▸ **Problem to work on**
Using the listing below, set down each line from the line containing "Open Jamal Dixon's actions ellipsis menu" through the line containing "Task: Open the Google apps grid", both ends included, exactly and with nothing added.

★ ★ ★ ★

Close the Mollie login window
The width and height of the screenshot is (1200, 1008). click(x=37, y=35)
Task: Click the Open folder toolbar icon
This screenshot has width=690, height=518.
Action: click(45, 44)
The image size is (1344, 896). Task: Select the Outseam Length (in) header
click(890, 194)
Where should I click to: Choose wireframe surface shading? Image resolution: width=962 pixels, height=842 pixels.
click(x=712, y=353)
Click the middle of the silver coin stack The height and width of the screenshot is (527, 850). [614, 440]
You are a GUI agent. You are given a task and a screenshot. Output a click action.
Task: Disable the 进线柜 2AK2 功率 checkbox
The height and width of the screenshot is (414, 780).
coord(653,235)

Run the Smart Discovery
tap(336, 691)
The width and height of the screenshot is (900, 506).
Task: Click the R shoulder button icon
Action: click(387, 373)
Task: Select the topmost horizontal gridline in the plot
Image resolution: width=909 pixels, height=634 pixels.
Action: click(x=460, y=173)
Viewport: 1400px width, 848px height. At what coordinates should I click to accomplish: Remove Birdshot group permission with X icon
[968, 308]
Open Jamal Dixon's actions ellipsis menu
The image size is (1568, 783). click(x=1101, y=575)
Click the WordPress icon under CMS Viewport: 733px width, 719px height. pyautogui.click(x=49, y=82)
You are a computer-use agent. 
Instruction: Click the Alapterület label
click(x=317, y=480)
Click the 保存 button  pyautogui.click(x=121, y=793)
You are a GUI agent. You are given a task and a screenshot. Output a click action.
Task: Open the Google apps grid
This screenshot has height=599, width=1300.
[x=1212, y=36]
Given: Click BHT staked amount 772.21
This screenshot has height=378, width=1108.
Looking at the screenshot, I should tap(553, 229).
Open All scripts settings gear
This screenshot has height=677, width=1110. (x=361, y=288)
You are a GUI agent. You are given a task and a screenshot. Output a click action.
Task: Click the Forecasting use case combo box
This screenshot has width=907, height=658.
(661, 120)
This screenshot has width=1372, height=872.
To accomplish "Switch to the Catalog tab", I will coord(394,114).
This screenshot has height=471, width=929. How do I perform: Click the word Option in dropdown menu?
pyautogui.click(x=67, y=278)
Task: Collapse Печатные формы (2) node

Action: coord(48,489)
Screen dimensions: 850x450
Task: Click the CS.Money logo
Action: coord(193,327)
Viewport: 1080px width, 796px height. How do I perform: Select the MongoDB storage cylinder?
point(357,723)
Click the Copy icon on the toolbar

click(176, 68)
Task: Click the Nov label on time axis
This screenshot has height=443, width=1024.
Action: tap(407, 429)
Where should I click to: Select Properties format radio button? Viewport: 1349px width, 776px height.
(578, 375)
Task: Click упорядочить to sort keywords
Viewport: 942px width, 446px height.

★ ★ ★ ★

▸ **Answer space**
Open Jamal Dixon's actions ellipsis menu
The image size is (1568, 783). click(x=1101, y=575)
Click the WordPress icon under CMS Viewport: 733px width, 719px height. pyautogui.click(x=49, y=82)
You are a computer-use agent. 
Instruction: Click the Alapterület label
click(x=317, y=480)
Click the 保存 button  pyautogui.click(x=121, y=793)
You are a GUI agent. You are given a task and a screenshot. Output a click action.
Task: Open the Google apps grid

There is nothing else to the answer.